The General Assembly met on Monday in a resumed “Emergency Special Session” on the Middle East. Confronted with the Secretary-General’s report that confirmed Israeli allegations about Palestinian terrorists in the Jenin refugee camp, Arab and Islamic ambassadors were forced to digress from their usual script of welcoming a UN document with unbalanced and disproportionate criticism of Israel.
Analysis: The conclusions of the Secretary-General’s report on Jenin are well-known by now: there was no massacre; Palestinian terrorists operated out of civilian areas, committing “breaches of international law;” and the Palestinian Authority is responsible to prevent terror attacks emanating from Jenin. The report also criticized the Israeli military for delaying humanitarian aid and endangering civilians.
Faced with the report’s findings, countries hostile to Israel reacted with denial, dishonesty and unintended humor.
The Palestinian representative stated that “the notion that the report confirmed that no massacre had been committed was simply not correct.” The report, however, clearly gives credence to the Israeli figure of 52 dead, contrasting it with the Palestinian allegation that 500 were killed, “a figure that has not been substantiated in the light of the evidence that has emerged,” according to the Secretary-General.

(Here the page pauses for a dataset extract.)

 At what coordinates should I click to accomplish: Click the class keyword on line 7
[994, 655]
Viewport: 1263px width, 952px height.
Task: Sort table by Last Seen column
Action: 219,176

Kuwait insisted that Israel acted against “unarmed innocent people in Jenin.” The report contradicts the Kuwaiti allegation: “That the Israeli Defense Forces encountered heavy Palestinian resistance is not in question. Nor is the fact that Palestinian militants in the camp, as elsewhere, adopted methods which constitute breaches of international law.”

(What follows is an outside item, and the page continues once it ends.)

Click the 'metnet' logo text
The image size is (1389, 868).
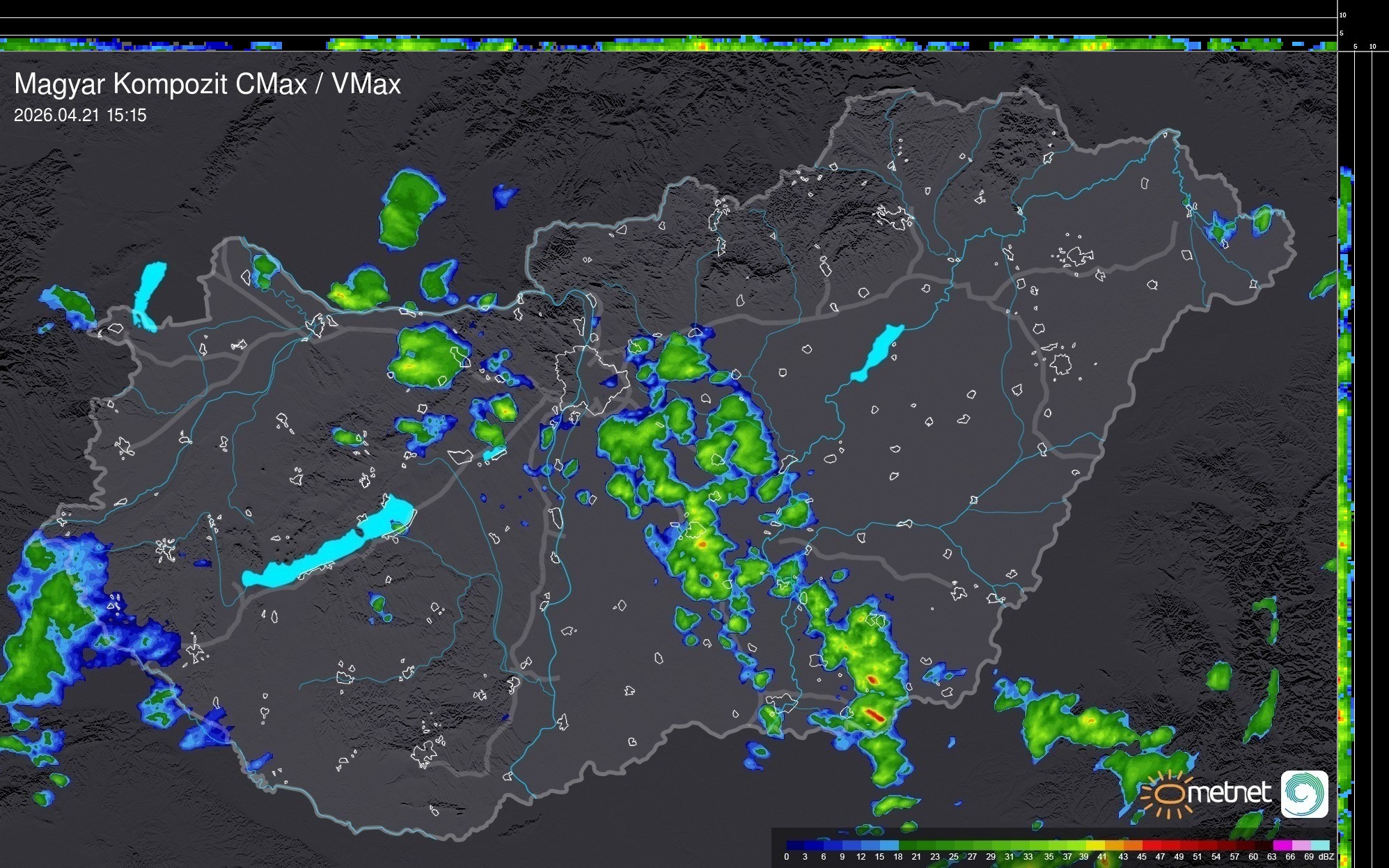1231,793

Pakistan simply dismissed the report, saying “there were larger questions to be dealt with.”
The more extreme the regime, the more ironic were the comments.
Sudan implied that Kofi Annan fabricated the report, describing it as “based on facts contrary to what had been witnessed by the international community.” Libya concurred, saying that the report “did not express the facts that occurred in reality.”
Inadvertently, Libya also fairly characterized the treatment of Israel in many other UN fora, asking: “What was the sarcastic comedy that was being witnessed? The United Nations should return to truth.”
Syria’s ambassador lauded Human Rights Watch for its critique of the Jenin report, endorsing the organization which this week described Syria as “a landscape devastated by decades of repression.”
Iraq, though, won the prize for chutzpah, asking “why Israel had opposed the fact-finding mission if it had nothing to hide.”